▶ List of tasks
1) Name every person the Patriots article below mentions by name.
2) According to the Patriots article below, how many of Matt Forte's receiving yards are yards after the catch?
3) Pick up the Patriots article below after its last sentence and keep writing it.

▶ Text for analysis
* * *

FOXBOROUGH — After surrendering more than 200 yards rushing to the Jets a week ago, Patriots defensive players said part of the problem was poor tackling.
It might not be possible to get that fixed in a week’s time, but they hope there has been some improvement over the last few days. Not only is Chicago running back Matt Forte a dual threat — he leads the league in receptions and is fifth in rushing yards — he is also a YAC machine.
Of his 436 receiving yards, 392 are yards after the catch. Some of that is likely because he is receiving the ball near the line of scrimmage, but to have nearly 90 percent of his yards come post-catch is a testament to how slippery he can be.
Vince Wilfork said Thursday that poor tackling can be highly detrimental.
“That’s the biggest thing defensively — being able to tackle,” he said. “That’s part of our problem, too. Sometimes, we miss tackles and overplay some things, and that costs us. It costs us big.
“We have to be sure tacklers. We have good tacklers, but we just have to put it together on a regular basis. That’s what it comes down to, no matter how you slice it. We have to tackle.”
Forte has received high marks from everyone from Bill Belichick on down this week; the Patriots coach called him a “terrific” and “complete” player, and Wilfork said there are very few players like the former second-round pick.

* * *

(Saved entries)
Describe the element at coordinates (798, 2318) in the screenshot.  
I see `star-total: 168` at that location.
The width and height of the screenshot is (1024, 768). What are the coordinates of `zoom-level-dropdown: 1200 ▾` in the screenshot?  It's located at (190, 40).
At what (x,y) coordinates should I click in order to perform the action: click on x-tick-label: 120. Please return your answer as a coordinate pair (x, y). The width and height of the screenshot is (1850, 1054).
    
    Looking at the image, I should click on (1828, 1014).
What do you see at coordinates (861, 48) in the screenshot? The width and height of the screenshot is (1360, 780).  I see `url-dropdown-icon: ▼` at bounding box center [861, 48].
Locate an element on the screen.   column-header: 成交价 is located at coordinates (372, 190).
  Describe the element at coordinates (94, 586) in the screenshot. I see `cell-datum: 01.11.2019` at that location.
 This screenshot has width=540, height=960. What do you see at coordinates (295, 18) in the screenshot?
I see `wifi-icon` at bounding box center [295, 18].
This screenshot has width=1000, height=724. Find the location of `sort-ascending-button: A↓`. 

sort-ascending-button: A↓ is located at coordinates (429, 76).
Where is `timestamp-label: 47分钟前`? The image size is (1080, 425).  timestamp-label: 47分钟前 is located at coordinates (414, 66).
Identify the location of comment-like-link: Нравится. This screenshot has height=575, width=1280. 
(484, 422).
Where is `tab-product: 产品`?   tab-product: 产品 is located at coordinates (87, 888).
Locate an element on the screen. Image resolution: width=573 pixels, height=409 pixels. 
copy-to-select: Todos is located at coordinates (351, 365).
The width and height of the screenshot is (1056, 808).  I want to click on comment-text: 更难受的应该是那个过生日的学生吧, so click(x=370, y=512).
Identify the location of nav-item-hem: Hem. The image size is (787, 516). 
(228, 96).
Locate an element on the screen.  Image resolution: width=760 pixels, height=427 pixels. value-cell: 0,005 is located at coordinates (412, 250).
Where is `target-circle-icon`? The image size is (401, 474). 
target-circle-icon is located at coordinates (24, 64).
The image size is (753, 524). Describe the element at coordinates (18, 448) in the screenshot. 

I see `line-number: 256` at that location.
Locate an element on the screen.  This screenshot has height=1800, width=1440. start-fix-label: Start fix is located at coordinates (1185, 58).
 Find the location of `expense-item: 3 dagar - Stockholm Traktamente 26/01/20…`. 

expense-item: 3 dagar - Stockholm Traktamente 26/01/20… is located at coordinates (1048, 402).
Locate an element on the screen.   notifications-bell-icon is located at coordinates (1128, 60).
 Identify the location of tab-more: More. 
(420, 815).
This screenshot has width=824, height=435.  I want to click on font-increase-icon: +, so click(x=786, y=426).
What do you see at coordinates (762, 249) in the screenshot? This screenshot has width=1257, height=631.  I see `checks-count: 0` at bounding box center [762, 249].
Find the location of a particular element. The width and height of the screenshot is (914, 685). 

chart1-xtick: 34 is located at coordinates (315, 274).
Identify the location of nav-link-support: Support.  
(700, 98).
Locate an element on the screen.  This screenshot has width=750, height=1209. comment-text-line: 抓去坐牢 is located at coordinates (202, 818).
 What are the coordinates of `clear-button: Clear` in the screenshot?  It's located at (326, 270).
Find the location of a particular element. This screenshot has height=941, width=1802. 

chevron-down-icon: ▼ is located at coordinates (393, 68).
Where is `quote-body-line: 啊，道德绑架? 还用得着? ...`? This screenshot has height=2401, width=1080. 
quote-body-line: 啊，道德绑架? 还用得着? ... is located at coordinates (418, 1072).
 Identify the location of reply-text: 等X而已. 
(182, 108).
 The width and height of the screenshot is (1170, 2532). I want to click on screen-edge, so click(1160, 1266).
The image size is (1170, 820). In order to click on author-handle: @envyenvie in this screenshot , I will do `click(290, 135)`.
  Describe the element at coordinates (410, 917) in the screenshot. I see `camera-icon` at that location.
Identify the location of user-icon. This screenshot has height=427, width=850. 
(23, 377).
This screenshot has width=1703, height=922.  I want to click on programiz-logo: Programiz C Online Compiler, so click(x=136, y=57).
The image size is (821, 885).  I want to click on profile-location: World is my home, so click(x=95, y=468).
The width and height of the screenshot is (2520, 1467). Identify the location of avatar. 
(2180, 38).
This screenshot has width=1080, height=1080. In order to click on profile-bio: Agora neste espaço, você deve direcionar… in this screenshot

* * *

▶ Responses to the exercise
1) Matt Forte, Vince Wilfork, Bill Belichick

2) 392 of his 436 receiving yards are yards after the catch.

3)
“The way he catches the ball out of the backfield, you’d think he was a receiver,” said Wilfork. “He can run the ball well. You saw it last week [against Miami], the first drive of the second half, what they did with him getting the ball in his hands and they went down and scored. He was the one who put them in the end zone on that drive.
“I can see them doing a lot more of that coming into this game.
“Trying to get that running game started so it can open up the play-action pass and get the ball down vertical to those big receivers. But we have to do a real good job up front of trying to take away their run game.”
Wilfork noted that one positive from the Jets game was the defense’s play in the red zone, but his group has to do a better job with the “little things,” such as penalties, third downs, and standing up against the run.
Is grass greener?
The last time the Bears were at Gillette Stadium, in 2006, was the first game the Patriots played on their new FieldTurf surface. Taking the unusual step of changing the surface midseason, the Patriots played their final home game on grass in Week 10 against the Jets, making the decision to tear up the muddy surface after that rain-soaked game. Especially after Tom Brady slipped and his knee bent awkwardly.
Crews worked in shifts, laboring around the clock for nearly two weeks (the Patriots played in Green Bay after the Jets game) to get the project done in about one-third of the time it usually takes.
Despite Brady’s health being one of the factors in the change, he said he prefers the real stuff.
“I remember before that [Bears] game we played the Jets in a rainstorm, and the field really started off pretty crappy that year,” said Brady. “I think there were a lot of concerns.
“The start of the year when we played Buffalo, it was like a sand pit. The players were pretty excited to get better footing. I’m sure all the players now are probably more excited to have grass again. That’s kind of the way it goes.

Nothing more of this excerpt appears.